Karena sebagian besar halangan peresepan ORS adalah miskonsepsi dari tenaga kesehatan, edukasi tenaga kesehatan mengenai hasil studi ini akan sangat bermanfaat. Edukasi diharapkan dapat meningkatkan peresepan ORS sebagai terapi yang efektif, terjangkau, dan tersedia secara luas untuk mengurangi morbiditas dan mortalitas akibat diare pada anak.[1]

Kelebihan Penelitian

Kelebihan studi ini adalah pada ukuran sampel yang cukup besar yang melibatkan 2.282 pusat pelayanan kesehatan swasta di beberapa kota di India. Pasien juga adalah pasien terstandar yang merupakan aktor yang telah dilatih untuk mencari pertolongan medis bagi anak berusia 2 tahun dengan diare.[1]

Peneliti juga telah menerapkan langkah-langkah untuk mengantisipasi bias, misalnya dengan menginstruksikan beberapa pasien yang tidak menyatakan preferensi terapi untuk mengatakan bahwa mereka akan membeli obat di lokasi lain, sehingga bisa mengeliminasi alasan ‘insentif dengan meresepkan obat yang lebih menguntungkan’ pada penyedia layanan. Lalu, untuk memperkirakan efek stok ORS habis, peneliti telah menugaskan petugas kesehatan di setengah kota tersebut untuk mendapat suplai ORS selama 6 minggu, secara acak.[1]

Limitasi Penelitian

Penelitian ini memfokuskan diri pada tiga alasan kurangnya peresepan ORS, yaitu mispersepsi tenaga kesehatan tentang preferensi pasien, alasan meresepkan obat yang lebih “menguntungkan”, dan alasan stok ORS habis. Studi ini tidak memperdalam atau mengeksplorasi alasan lain (mencapai 47%) yang menjadi penyebab rendahnya peresepan ORS, di luar tiga alasan yang diteliti dalam studi ini.[1]

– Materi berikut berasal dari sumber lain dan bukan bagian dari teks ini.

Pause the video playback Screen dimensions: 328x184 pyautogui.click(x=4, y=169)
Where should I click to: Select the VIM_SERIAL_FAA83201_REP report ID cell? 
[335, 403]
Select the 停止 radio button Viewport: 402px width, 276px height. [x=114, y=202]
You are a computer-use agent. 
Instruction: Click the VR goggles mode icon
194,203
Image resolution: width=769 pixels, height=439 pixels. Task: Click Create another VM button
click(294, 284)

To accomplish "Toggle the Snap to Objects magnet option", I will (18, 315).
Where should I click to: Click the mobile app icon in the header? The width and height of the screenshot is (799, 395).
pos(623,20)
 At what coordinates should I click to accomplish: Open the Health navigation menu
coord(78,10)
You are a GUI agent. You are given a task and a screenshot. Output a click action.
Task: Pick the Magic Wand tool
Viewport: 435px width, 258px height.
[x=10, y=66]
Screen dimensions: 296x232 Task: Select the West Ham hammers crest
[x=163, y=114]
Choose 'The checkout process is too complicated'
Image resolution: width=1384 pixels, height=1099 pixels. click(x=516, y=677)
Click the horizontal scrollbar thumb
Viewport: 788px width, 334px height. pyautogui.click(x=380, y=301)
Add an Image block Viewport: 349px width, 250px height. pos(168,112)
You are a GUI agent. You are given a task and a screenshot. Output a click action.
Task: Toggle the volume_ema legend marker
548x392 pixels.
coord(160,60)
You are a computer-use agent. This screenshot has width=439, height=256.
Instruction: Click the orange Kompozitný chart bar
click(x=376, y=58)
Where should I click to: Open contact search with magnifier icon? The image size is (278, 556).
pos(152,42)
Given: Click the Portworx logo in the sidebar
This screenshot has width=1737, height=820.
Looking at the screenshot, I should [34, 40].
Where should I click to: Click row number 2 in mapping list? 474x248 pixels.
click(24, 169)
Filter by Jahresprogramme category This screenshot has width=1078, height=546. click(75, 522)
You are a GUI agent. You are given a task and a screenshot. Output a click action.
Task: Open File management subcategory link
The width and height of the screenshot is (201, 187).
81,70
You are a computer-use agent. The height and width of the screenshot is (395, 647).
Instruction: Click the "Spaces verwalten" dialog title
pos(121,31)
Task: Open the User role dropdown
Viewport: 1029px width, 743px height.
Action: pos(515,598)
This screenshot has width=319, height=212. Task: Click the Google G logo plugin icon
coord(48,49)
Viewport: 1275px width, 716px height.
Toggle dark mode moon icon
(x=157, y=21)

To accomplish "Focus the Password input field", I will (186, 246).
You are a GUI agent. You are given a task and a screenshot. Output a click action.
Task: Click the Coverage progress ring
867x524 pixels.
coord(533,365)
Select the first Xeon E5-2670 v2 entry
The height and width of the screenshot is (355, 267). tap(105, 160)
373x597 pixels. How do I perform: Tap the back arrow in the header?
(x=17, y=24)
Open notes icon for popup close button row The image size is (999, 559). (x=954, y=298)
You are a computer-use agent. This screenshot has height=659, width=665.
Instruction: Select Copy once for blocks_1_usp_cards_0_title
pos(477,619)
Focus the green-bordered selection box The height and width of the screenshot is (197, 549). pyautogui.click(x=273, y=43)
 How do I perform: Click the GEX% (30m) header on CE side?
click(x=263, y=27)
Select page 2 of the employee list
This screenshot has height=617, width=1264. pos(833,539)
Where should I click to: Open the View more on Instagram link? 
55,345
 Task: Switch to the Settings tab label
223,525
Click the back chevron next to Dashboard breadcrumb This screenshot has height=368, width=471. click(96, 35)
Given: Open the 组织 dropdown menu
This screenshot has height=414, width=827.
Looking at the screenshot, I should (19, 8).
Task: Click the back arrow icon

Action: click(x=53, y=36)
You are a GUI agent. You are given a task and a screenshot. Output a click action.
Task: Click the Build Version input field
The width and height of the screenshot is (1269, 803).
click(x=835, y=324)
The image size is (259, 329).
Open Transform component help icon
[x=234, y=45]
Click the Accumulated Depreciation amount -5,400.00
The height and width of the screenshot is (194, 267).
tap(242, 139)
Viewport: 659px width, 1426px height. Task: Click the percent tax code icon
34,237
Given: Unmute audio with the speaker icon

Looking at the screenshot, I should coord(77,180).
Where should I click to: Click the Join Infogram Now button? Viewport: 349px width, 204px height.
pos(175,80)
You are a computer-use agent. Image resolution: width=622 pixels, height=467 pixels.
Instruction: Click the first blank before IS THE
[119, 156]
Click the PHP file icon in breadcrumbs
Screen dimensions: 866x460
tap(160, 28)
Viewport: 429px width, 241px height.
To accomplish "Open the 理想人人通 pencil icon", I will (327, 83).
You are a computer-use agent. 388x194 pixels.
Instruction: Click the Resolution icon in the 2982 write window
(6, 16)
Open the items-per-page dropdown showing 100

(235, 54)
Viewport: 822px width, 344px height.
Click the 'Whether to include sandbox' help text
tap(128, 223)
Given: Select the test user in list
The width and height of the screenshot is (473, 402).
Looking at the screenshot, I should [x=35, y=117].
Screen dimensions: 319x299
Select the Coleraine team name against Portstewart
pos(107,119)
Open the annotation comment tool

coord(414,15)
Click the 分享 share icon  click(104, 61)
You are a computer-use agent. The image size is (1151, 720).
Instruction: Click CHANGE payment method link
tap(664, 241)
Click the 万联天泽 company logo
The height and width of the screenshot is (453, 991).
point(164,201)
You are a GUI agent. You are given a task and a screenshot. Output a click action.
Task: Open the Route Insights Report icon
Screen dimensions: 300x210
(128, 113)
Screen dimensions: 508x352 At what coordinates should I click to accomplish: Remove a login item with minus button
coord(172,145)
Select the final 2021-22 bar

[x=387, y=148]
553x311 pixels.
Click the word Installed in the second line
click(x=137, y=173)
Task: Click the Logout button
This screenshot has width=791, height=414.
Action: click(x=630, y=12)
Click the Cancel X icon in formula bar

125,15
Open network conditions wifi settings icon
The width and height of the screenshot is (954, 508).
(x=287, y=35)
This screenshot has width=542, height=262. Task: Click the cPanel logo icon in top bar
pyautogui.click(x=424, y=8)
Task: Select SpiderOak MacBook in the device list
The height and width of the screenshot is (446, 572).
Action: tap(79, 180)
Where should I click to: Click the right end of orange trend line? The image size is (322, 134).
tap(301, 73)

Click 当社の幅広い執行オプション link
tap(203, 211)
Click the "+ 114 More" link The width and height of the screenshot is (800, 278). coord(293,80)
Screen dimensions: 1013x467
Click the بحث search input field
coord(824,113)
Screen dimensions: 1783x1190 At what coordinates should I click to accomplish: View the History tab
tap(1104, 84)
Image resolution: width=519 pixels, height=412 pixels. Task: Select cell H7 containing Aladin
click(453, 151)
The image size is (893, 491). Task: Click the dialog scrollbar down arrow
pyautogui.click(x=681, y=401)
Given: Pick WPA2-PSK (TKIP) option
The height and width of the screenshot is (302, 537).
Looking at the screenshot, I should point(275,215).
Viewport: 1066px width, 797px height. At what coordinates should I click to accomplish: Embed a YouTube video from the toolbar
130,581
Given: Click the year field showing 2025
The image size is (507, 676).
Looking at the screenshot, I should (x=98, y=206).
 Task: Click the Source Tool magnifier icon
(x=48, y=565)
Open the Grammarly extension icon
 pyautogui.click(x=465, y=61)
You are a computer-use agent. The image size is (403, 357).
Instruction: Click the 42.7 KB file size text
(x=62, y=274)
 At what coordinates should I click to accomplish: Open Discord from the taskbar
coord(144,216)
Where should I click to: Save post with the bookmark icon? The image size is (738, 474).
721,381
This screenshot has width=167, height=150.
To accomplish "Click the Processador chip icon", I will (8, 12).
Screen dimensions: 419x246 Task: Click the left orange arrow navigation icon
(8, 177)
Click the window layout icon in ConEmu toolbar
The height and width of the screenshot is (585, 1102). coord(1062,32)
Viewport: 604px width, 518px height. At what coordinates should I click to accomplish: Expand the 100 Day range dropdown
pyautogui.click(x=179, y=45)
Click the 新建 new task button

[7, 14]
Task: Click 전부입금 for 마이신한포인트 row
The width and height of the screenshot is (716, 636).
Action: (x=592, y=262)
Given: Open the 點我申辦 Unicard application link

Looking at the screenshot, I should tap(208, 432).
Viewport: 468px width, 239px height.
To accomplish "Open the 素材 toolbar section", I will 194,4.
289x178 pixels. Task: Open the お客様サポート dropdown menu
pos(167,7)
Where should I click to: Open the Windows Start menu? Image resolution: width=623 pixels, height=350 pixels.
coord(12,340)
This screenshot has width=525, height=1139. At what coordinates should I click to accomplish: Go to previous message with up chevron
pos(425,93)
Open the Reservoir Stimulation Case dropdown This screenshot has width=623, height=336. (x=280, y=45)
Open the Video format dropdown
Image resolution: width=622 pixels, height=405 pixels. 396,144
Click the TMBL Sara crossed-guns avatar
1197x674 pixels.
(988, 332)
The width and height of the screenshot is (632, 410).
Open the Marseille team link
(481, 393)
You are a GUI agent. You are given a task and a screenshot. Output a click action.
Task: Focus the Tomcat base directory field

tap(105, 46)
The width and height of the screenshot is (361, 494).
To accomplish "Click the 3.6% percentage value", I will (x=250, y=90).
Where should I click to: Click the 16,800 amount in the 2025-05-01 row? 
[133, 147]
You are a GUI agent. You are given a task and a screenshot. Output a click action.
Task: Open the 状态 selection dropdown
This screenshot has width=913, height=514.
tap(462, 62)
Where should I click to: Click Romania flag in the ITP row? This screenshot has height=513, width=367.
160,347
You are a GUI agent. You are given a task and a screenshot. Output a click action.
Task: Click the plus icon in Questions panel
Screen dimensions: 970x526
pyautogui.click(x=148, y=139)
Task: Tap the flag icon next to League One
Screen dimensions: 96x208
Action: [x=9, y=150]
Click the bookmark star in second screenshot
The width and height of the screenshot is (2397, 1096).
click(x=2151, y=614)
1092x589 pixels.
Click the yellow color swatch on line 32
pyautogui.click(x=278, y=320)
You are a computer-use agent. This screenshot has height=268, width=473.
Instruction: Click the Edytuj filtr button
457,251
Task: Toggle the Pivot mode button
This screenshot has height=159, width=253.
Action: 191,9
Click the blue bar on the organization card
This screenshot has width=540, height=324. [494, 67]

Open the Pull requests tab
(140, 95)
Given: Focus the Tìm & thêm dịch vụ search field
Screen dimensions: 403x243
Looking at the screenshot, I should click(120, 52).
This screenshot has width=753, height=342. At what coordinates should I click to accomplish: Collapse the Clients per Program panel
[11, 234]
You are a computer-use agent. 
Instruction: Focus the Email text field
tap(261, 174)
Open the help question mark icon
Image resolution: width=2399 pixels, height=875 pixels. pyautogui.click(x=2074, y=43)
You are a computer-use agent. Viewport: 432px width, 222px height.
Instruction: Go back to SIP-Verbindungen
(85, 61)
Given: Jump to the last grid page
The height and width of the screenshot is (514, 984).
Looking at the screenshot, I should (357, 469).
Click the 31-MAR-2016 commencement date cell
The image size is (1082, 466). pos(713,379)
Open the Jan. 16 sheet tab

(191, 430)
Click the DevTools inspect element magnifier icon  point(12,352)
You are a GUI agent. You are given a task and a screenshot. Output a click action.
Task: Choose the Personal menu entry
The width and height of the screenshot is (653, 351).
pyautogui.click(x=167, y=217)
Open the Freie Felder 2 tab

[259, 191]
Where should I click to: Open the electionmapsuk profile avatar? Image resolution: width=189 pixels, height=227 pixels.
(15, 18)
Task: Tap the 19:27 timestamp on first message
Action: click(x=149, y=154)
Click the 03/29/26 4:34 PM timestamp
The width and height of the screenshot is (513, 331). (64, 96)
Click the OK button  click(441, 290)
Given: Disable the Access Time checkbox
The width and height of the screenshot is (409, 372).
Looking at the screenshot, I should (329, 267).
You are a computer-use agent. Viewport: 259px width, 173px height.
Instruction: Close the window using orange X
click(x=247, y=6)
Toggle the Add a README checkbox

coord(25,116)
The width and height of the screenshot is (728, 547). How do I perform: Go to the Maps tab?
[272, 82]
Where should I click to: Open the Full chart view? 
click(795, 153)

Aplikasi Hasil Penelitian di Indonesia

Oralit (ORS) adalah salah satu terapi yang selalu menjadi rekomendasi Kementerian Kesehatan untuk kasus diare pada anak dan telah lama menjadi bagian pedoman terapi diare anak menurut Ikatan Dokter Anak Indonesia (IDAI).[2-4]

Saat ini memang belum ada data pasti tentang berapa persentase peresepan ORS bagi anak diare di Indonesia dan apakah ada gap antara pengetahuan tenaga medis tentang ORS dan peresepan riilnya. Namun, mengingat data dari Profil Kesehatan Indonesia 2020 menunjukkan bahwa diare masih menjadi penyumbang kematian yang tinggi pada anak, ada kemungkinan bahwa penggunaan oralit di Indonesia juga underutilized.[2,3]

Hasil penelitian ini dapat bermanfaat untuk diedukasikan kepada tenaga kesehatan di Indonesia, untuk meningkatkan kesadaran tentang asumsi atau mispersepsi yang perlu dikoreksi dan mengingatkan kembali peran penting pemberian ORS. ORS merupakan terapi yang efektif, terjangkau, dan tersedia luas untuk anak yang mengalami diare, yang perlu dimanfaatkan secara lebih optimal oleh tenaga medis.